The tasks:
1 - Revise the commentary on iPhone sales reporting, giving everything from "Perhaps more interesting" down to "because it misleads." with "tech press" changed to "technology press" each time it occurs.
2 - Carry on the commentary about iPhone sales reporting from its final sentence, adding one further paragraph.

Text:
Perhaps more interesting was that the two sites were of different types. The one that quoted Ming-Chi Kuo as saying sales were high was 9to5Mac (Ben Lovejoy): the tech press. The one with the glass half empty opinion was a financial site. Another article that used the same note was on iMore (Oliver Haslam) and here the focus was on the expected low sales (low, high, low?) of the iPhone 12 mini in China. I have long suggested that Wall Street deliberately talks Apple down, perhaps to depress the share price and make a killing with the shares naturally rise again. The difference is that people read the tech press for information while the financial press might be read in order to help with investment predictions. People might be planning for the future using information which is deliberately biased and not fit for the purpose because it misleads.

Supplied information:
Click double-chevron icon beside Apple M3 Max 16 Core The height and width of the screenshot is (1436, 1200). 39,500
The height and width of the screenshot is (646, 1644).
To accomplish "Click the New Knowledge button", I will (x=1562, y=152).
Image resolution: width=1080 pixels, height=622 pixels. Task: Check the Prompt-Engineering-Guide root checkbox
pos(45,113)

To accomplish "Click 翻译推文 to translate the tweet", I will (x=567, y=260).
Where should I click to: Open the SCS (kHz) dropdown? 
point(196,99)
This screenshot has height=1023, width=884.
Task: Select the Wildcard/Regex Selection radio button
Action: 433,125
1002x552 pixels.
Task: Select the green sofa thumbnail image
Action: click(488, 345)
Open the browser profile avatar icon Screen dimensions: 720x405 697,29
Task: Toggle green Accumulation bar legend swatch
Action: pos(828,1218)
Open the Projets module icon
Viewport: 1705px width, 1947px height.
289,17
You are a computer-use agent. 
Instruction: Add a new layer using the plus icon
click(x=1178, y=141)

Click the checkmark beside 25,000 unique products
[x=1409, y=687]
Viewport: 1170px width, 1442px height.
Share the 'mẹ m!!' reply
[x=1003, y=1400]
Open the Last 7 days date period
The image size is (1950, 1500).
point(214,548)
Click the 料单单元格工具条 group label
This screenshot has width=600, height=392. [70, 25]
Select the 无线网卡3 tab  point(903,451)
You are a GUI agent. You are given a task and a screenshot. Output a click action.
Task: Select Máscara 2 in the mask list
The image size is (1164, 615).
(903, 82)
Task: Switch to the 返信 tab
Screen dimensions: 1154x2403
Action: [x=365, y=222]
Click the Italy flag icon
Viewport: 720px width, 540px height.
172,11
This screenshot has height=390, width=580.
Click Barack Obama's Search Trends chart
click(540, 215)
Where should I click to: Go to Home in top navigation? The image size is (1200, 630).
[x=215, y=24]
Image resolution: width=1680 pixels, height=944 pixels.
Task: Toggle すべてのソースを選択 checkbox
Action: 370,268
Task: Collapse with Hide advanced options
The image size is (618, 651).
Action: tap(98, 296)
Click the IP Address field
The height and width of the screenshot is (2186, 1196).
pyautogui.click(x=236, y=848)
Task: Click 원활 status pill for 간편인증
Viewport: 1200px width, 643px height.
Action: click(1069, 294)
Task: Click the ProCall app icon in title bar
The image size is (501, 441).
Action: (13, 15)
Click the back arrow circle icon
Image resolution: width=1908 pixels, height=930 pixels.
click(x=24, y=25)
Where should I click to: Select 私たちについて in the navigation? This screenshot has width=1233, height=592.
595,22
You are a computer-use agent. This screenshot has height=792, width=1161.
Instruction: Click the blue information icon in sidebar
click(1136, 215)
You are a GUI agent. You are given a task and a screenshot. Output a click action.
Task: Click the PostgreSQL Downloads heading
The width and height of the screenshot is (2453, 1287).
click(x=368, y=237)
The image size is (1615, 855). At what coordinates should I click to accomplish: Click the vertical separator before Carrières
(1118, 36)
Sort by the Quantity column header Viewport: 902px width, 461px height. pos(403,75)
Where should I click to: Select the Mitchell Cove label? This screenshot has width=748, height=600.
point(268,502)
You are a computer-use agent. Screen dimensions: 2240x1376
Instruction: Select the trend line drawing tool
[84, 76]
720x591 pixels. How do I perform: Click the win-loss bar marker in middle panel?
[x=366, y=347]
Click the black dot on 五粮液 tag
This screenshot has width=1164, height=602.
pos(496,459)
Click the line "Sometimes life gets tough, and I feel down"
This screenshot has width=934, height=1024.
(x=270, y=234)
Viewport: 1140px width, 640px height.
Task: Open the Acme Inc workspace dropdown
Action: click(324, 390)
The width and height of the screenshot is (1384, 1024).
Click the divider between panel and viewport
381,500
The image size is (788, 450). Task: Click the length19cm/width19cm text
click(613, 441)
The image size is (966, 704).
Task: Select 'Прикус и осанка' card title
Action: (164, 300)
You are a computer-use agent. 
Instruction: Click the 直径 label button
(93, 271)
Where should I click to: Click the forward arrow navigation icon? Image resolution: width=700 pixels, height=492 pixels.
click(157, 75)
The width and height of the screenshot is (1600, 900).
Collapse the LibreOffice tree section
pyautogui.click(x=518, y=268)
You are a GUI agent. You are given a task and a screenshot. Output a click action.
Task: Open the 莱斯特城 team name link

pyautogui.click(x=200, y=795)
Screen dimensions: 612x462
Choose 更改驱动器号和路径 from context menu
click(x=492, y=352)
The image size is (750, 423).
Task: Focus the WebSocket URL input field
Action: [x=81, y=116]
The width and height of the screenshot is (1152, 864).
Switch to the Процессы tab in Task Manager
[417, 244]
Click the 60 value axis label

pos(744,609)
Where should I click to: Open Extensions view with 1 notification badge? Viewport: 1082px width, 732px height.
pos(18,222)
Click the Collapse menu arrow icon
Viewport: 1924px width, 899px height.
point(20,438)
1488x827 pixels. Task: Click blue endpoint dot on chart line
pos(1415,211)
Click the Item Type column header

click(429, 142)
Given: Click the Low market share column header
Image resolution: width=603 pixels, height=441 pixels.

Answer list:
1 -
Perhaps more interesting was that the two sites were of different types. The one that quoted Ming-Chi Kuo as saying sales were high was 9to5Mac (Ben Lovejoy): the technology press. The one with the glass half empty opinion was a financial site. Another article that used the same note was on iMore (Oliver Haslam) and here the focus was on the expected low sales (low, high, low?) of the iPhone 12 mini in China. I have long suggested that Wall Street deliberately talks Apple down, perhaps to depress the share price and make a killing with the shares naturally rise again. The difference is that people read the technology press for information while the financial press might be read in order to help with investment predictions. People might be planning for the future using information which is deliberately biased and not fit for the purpose because it misleads.

2 -
I was not sure if it was me until a local user mentioned the same problem. I suggested filing a report with Apple. They do listen and if enough highlight the same problem there is a good chance it will be fixed in a subsequent update. It seems however that this has now been seen to and I have a return to accurate cursor positioning on the iPhone but not the iPad Pro in Notes.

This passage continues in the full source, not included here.